Rewrite the records starting with the line containing "This screenshot has width=1456, height=820." and going on through the line containing "Action: [20, 260]", changing "frame tool" to "crop tool" and leaving everything else as it is.

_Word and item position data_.
━━━━━━━━━━━━━━━━━━━━
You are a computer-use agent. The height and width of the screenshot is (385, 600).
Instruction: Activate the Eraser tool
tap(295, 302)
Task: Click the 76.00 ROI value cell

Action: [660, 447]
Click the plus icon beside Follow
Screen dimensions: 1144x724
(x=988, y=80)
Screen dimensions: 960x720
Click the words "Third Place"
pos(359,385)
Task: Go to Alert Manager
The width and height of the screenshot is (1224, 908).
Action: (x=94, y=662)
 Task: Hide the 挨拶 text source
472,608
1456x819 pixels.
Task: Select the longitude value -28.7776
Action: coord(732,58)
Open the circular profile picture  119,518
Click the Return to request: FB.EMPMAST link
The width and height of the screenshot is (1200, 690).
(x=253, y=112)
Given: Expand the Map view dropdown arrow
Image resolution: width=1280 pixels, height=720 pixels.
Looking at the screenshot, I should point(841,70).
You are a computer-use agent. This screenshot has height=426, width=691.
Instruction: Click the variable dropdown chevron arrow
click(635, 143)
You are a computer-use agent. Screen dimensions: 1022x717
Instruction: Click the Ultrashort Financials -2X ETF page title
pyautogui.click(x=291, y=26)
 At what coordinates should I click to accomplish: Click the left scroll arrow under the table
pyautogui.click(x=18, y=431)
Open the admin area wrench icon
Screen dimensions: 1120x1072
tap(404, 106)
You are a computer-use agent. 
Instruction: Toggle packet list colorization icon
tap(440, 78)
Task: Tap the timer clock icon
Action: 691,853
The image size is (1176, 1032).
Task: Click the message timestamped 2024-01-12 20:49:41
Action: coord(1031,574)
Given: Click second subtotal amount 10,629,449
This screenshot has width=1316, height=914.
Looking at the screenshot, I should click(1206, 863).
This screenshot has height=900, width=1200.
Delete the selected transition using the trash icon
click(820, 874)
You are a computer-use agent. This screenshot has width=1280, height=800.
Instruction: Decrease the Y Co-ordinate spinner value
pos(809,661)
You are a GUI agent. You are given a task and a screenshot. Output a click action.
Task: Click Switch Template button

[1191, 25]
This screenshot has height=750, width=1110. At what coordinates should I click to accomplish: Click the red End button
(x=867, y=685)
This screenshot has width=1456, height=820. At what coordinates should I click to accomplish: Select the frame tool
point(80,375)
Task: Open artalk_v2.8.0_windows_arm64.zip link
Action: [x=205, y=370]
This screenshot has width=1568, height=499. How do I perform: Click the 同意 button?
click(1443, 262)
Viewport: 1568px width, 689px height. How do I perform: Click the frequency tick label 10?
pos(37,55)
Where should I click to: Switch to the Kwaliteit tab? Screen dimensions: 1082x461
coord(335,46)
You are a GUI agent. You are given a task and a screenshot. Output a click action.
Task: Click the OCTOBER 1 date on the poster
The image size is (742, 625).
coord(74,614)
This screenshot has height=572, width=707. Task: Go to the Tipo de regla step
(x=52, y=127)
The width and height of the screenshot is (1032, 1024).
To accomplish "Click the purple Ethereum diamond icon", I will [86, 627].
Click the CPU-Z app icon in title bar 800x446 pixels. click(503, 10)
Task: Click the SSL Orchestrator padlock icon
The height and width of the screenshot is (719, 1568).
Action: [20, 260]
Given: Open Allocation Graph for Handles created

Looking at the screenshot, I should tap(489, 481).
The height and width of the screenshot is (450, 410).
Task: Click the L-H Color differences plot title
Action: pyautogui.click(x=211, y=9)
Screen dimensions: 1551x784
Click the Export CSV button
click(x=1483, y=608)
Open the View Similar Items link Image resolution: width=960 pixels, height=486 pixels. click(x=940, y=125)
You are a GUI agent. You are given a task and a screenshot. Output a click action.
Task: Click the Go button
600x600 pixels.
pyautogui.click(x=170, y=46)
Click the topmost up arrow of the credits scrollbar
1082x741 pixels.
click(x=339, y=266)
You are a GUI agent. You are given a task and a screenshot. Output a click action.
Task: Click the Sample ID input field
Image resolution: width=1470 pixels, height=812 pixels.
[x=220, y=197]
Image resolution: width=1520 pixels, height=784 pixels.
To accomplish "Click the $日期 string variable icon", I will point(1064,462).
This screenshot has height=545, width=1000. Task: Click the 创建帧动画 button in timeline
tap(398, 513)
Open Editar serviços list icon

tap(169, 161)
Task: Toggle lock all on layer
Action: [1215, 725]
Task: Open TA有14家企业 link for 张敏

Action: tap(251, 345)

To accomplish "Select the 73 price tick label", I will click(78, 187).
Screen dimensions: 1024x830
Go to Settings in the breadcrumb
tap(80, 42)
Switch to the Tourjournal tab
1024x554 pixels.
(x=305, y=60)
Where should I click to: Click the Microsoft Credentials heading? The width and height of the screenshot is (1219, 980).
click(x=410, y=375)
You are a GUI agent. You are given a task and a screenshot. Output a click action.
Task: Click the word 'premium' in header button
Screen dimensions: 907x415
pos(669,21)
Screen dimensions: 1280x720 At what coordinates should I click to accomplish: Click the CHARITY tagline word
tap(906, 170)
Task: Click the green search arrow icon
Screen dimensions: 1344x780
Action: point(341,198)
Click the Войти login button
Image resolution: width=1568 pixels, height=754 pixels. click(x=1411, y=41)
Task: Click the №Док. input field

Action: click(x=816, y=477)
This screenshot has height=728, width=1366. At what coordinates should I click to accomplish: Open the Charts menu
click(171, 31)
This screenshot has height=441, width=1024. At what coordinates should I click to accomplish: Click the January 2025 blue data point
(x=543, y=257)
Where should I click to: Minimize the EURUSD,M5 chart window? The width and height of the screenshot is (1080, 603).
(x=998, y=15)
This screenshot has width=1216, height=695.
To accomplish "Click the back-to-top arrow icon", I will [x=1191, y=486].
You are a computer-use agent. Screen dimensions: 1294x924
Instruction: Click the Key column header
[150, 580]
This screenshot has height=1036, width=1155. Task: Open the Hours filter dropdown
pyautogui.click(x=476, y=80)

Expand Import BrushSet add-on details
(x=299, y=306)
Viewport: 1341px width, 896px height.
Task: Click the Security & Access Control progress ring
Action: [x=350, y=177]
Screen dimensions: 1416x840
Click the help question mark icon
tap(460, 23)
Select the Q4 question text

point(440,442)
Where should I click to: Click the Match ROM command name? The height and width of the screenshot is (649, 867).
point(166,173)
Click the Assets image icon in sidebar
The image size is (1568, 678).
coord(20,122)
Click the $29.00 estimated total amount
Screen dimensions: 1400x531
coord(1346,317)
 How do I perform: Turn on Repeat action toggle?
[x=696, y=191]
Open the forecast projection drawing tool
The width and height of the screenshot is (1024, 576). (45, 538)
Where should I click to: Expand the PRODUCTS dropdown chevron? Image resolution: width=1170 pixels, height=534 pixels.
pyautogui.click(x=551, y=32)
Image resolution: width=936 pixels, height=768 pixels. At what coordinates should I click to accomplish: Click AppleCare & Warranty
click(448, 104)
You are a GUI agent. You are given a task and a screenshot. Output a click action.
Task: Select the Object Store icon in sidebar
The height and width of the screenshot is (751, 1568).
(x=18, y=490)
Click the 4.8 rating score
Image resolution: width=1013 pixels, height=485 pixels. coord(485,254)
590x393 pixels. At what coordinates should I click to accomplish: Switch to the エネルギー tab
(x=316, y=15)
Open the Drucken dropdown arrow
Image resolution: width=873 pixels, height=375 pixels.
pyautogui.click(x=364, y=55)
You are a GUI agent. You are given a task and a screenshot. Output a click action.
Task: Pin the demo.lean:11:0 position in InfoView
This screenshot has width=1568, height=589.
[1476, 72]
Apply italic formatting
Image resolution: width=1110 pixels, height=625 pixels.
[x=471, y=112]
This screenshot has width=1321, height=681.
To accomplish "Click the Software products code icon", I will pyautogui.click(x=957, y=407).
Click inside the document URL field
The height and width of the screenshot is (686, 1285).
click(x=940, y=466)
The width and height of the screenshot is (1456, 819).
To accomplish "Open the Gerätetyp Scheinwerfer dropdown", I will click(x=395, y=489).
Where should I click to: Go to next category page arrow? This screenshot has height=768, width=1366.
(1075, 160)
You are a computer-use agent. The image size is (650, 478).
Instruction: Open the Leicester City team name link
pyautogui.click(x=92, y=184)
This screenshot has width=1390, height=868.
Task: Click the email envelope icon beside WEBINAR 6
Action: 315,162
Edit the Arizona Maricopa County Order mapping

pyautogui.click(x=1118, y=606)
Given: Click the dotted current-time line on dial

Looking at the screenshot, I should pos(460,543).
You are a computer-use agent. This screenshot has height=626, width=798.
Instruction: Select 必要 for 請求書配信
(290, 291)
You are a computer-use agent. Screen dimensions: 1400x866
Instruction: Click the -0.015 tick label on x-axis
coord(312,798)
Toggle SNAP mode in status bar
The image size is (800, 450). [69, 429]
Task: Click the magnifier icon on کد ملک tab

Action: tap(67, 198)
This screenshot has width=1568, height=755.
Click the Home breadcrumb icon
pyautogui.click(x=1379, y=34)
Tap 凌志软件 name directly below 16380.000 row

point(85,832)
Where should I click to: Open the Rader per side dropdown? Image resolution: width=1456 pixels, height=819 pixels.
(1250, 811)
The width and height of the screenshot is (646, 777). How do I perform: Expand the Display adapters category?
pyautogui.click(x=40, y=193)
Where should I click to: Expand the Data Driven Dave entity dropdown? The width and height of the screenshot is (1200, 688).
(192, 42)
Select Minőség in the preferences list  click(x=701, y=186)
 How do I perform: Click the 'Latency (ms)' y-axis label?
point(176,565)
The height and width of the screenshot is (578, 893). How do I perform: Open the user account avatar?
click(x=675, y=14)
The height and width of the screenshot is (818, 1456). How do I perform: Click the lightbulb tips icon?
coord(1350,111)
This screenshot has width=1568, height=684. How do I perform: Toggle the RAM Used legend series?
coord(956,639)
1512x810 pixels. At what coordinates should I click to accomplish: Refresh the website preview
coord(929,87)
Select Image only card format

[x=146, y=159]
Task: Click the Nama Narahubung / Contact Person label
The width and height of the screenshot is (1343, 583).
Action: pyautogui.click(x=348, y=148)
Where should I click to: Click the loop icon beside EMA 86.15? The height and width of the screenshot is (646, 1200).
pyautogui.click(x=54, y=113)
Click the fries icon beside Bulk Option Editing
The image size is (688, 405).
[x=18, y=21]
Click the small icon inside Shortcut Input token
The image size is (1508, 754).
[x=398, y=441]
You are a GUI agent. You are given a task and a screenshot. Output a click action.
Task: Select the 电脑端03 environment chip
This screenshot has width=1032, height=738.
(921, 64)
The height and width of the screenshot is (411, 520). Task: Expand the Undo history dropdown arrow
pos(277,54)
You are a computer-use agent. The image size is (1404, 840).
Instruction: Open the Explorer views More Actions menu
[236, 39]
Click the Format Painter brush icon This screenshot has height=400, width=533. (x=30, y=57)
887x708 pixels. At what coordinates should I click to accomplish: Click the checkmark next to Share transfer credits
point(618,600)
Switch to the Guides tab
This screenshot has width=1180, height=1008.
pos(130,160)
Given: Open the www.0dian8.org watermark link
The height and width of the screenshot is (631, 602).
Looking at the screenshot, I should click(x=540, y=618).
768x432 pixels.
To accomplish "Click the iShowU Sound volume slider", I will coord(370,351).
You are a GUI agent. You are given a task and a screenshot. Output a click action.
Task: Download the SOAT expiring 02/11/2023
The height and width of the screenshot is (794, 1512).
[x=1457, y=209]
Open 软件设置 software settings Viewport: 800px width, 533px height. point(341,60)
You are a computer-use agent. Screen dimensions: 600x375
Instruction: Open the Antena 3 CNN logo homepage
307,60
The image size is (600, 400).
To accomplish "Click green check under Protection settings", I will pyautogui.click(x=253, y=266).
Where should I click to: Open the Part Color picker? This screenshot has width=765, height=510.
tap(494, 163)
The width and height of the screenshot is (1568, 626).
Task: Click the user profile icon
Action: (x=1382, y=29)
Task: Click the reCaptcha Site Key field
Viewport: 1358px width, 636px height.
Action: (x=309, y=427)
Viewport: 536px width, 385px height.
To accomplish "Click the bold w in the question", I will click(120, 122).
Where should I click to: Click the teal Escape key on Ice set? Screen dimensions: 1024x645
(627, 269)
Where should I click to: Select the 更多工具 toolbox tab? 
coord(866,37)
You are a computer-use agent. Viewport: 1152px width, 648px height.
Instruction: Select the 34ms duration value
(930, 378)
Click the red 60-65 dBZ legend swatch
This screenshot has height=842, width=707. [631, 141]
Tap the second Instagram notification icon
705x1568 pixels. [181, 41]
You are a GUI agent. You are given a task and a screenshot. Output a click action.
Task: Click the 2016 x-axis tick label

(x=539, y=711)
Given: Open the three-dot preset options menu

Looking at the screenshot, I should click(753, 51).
━━━━━━━━━━━━━━━━━━━━
_PROBLEM SOLUTION_.
This screenshot has width=1456, height=820. At what coordinates should I click to accomplish: Select the crop tool
point(80,375)
Task: Open artalk_v2.8.0_windows_arm64.zip link
Action: [x=205, y=370]
This screenshot has width=1568, height=499. How do I perform: Click the 同意 button?
click(1443, 262)
Viewport: 1568px width, 689px height. How do I perform: Click the frequency tick label 10?
pos(37,55)
Where should I click to: Switch to the Kwaliteit tab? Screen dimensions: 1082x461
coord(335,46)
You are a GUI agent. You are given a task and a screenshot. Output a click action.
Task: Click the OCTOBER 1 date on the poster
The image size is (742, 625).
coord(74,614)
This screenshot has height=572, width=707. Task: Go to the Tipo de regla step
(x=52, y=127)
The width and height of the screenshot is (1032, 1024).
To accomplish "Click the purple Ethereum diamond icon", I will [86, 627].
Click the CPU-Z app icon in title bar 800x446 pixels. click(503, 10)
Task: Click the SSL Orchestrator padlock icon
The height and width of the screenshot is (719, 1568).
Action: [20, 260]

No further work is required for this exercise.